EXERCISE MATERIAL |
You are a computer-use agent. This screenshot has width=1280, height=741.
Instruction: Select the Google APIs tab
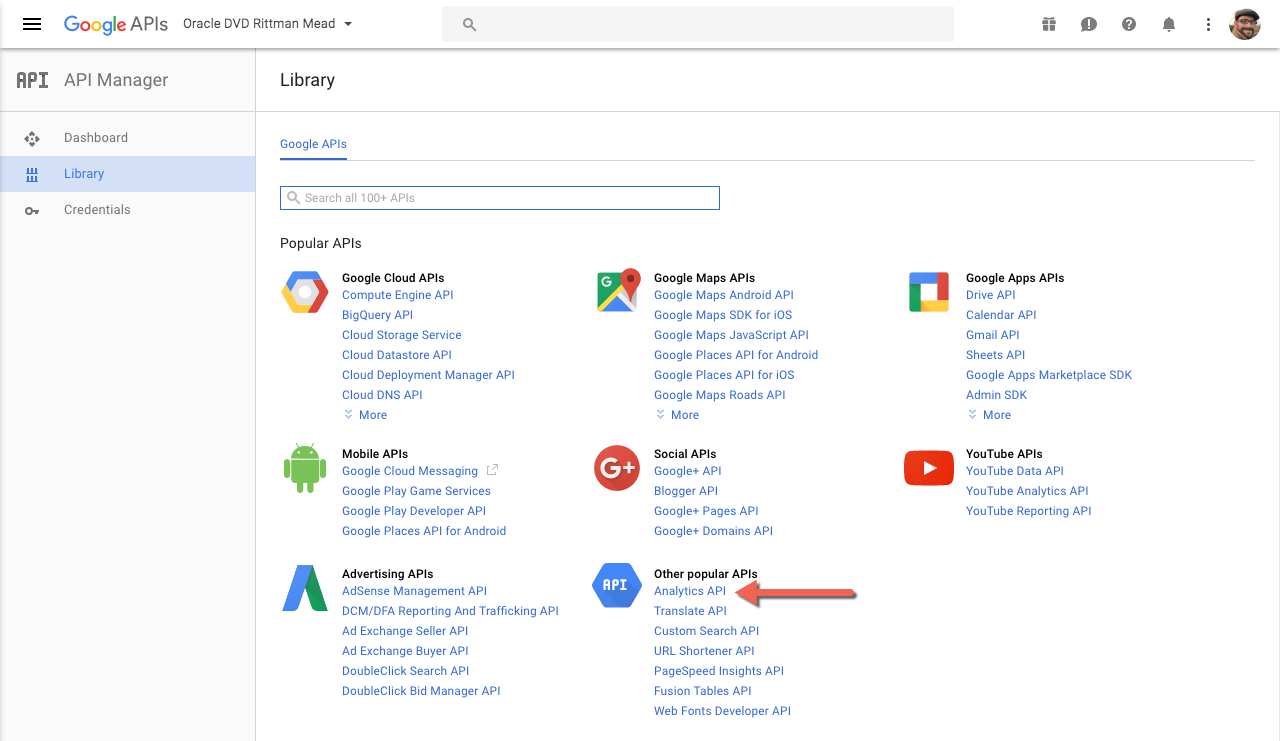313,144
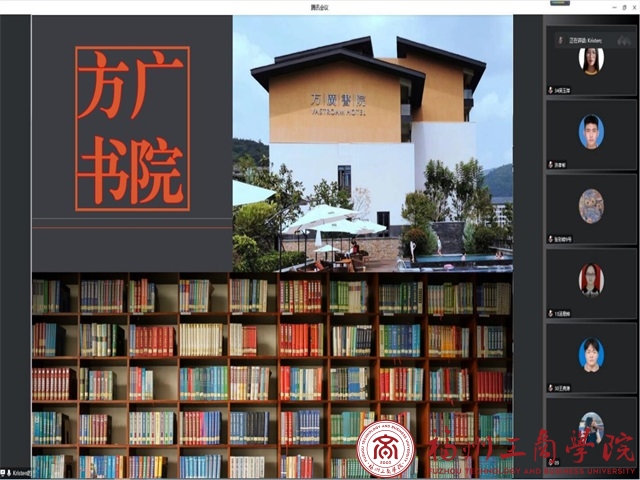
Task: Click the Kristen name label at bottom-left
Action: click(20, 472)
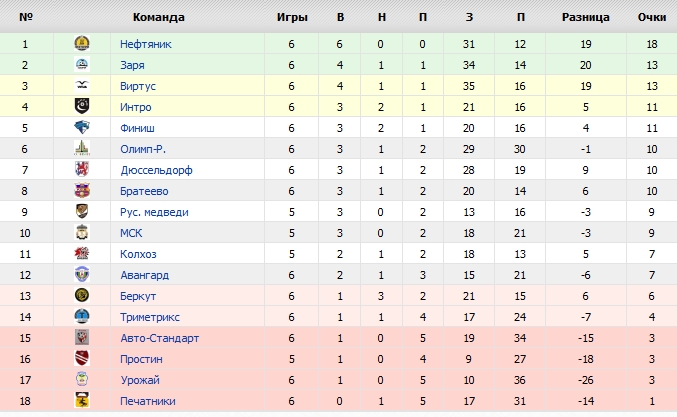This screenshot has height=417, width=677.
Task: Click the Виртус team logo
Action: [82, 86]
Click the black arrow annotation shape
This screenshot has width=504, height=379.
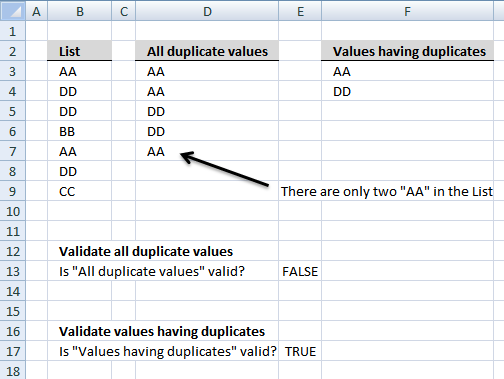coord(224,168)
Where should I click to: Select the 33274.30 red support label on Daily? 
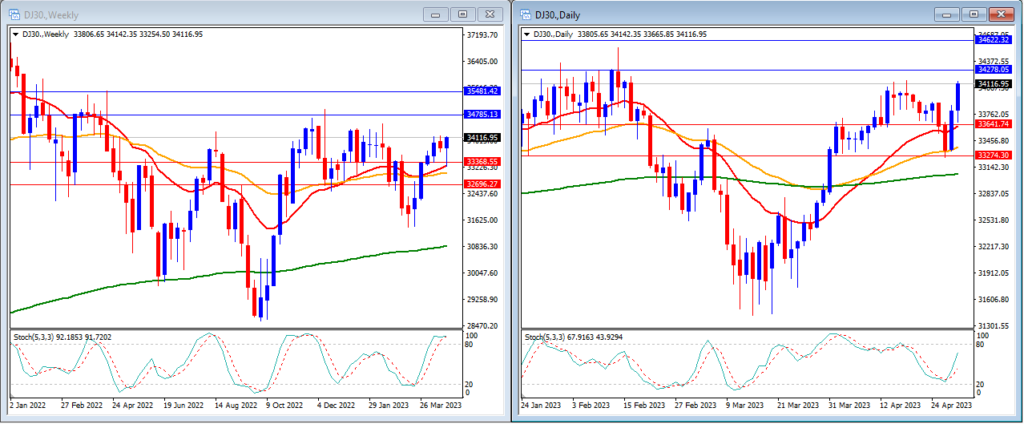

WHAT YOU WILL DO | Transcribe the complete set of entries verbatim. No pictures belong in the copy.

FINISHED TASK |
You are a computer-use agent. This screenshot has width=1280, height=741.
Instruction: Select the Google APIs tab
313,144
Task: Click the Kristen name label at bottom-left
Action: click(20, 472)
This screenshot has height=417, width=677.
Task: Click the Виртус team logo
Action: [82, 86]
Click the black arrow annotation shape
This screenshot has width=504, height=379.
coord(224,168)
Where should I click to: Select the 33274.30 red support label on Daily? 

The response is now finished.